* [Records for the exercise]
-- Opening Marker --

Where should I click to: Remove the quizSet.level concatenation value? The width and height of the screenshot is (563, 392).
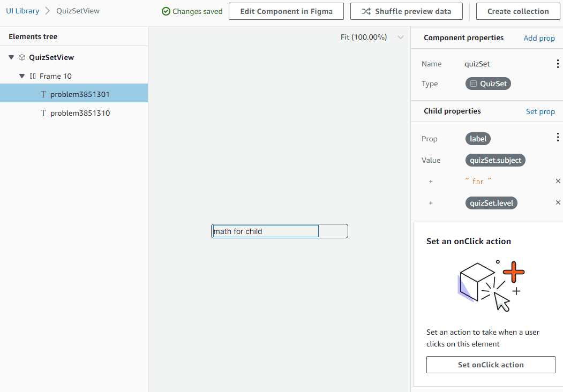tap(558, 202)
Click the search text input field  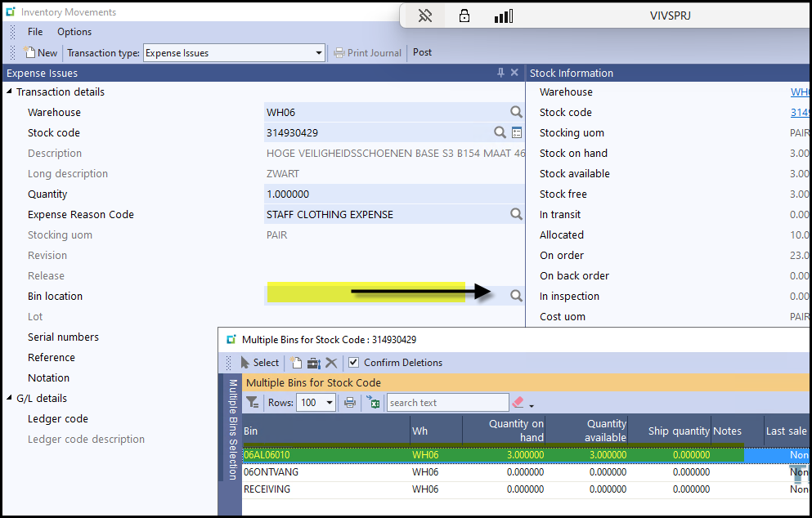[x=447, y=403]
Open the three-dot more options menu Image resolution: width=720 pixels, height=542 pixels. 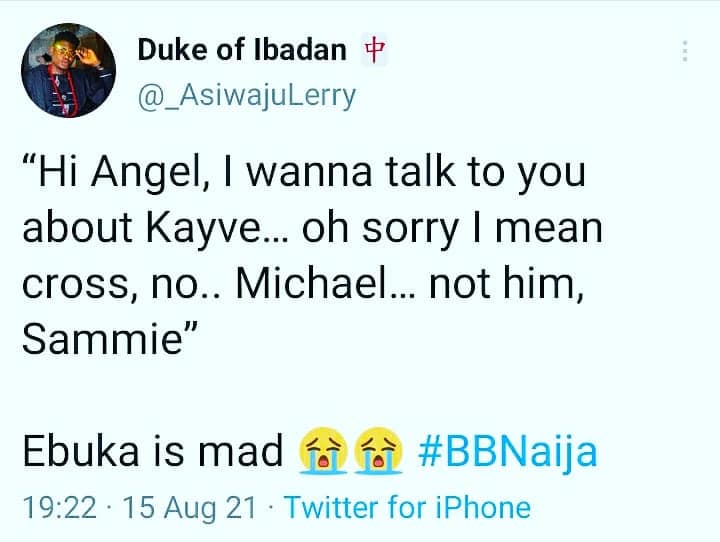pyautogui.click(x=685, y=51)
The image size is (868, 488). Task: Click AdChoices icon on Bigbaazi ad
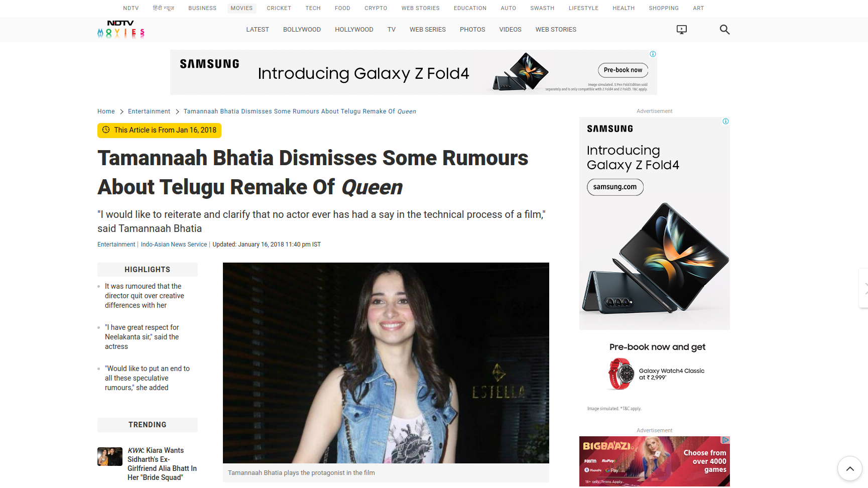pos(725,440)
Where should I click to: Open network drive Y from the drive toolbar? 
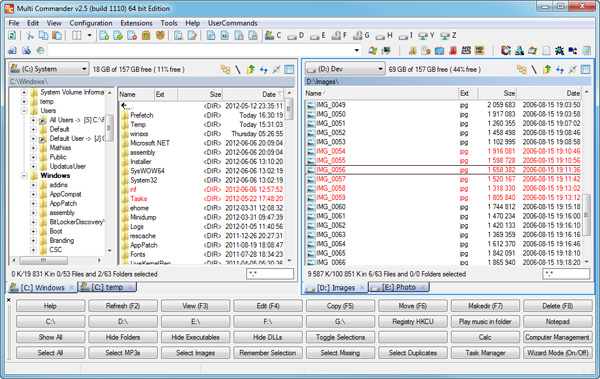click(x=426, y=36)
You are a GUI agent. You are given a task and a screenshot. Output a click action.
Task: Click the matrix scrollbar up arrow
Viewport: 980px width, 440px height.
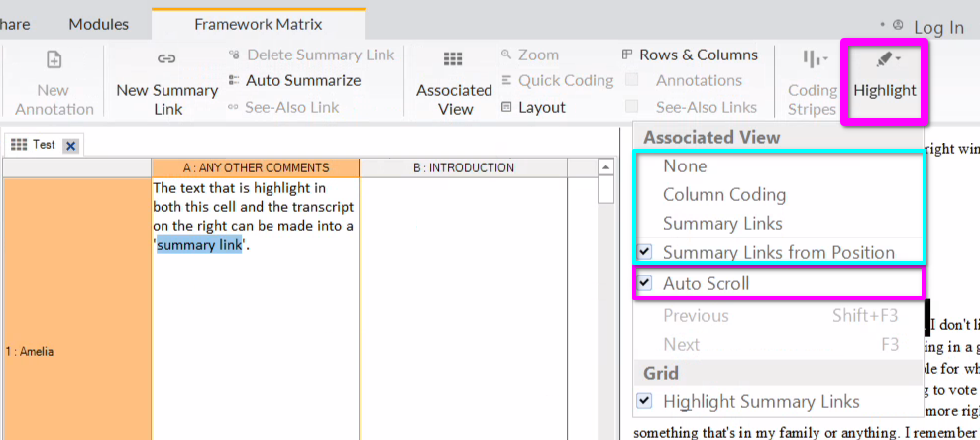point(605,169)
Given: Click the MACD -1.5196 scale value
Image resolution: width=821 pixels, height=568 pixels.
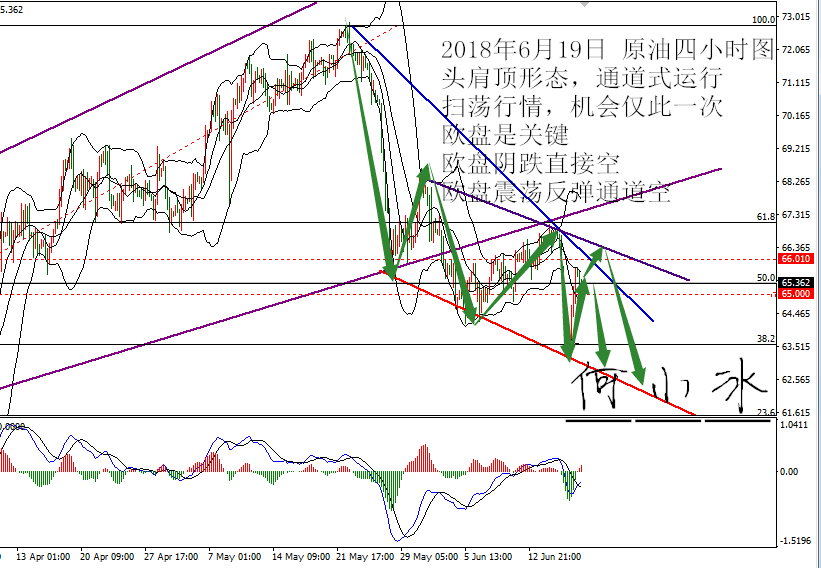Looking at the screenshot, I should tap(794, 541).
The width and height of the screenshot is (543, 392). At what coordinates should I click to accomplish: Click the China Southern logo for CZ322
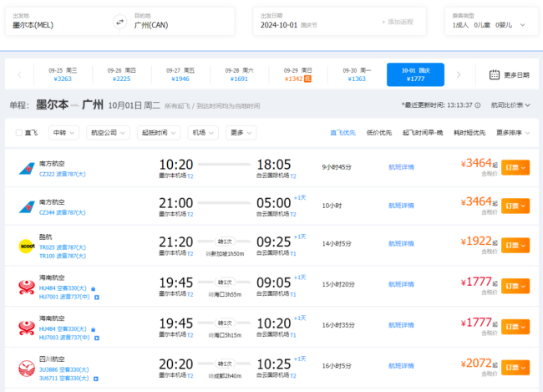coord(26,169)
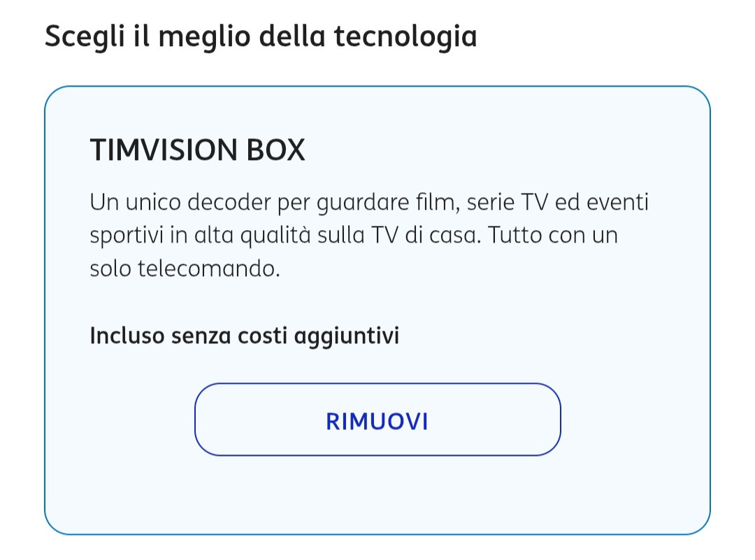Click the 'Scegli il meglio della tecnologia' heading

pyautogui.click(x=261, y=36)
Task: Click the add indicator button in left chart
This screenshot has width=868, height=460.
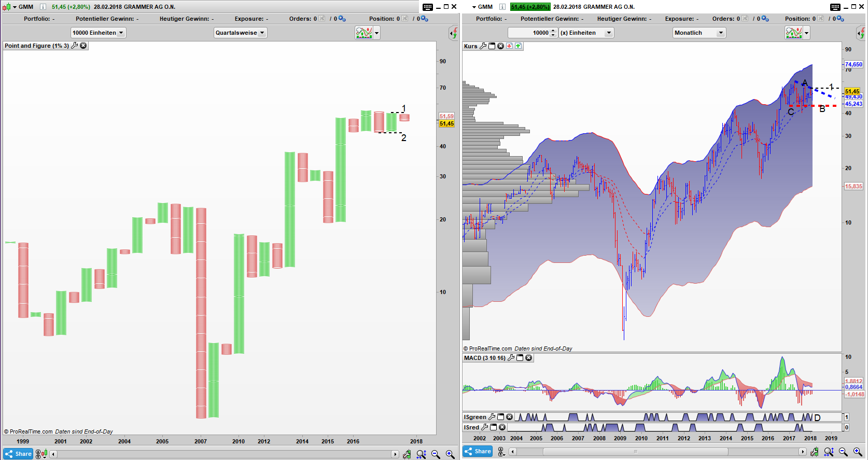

-- Closing Marker --

* [Goal of the exercise]
In the listing above, find the line with "Image resolution: width=821" and the line with "Task: Click the add". Set down exactly those lines and everything between them, skipping pictures.

* [Response to the exercise]
Image resolution: width=821 pixels, height=568 pixels.
Looking at the screenshot, I should tap(794, 541).
The width and height of the screenshot is (543, 392). At what coordinates should I click to accomplish: Click the China Southern logo for CZ322
coord(26,169)
Click the 'Scegli il meglio della tecnologia' heading

pyautogui.click(x=261, y=36)
Task: Click the add indicator button in left chart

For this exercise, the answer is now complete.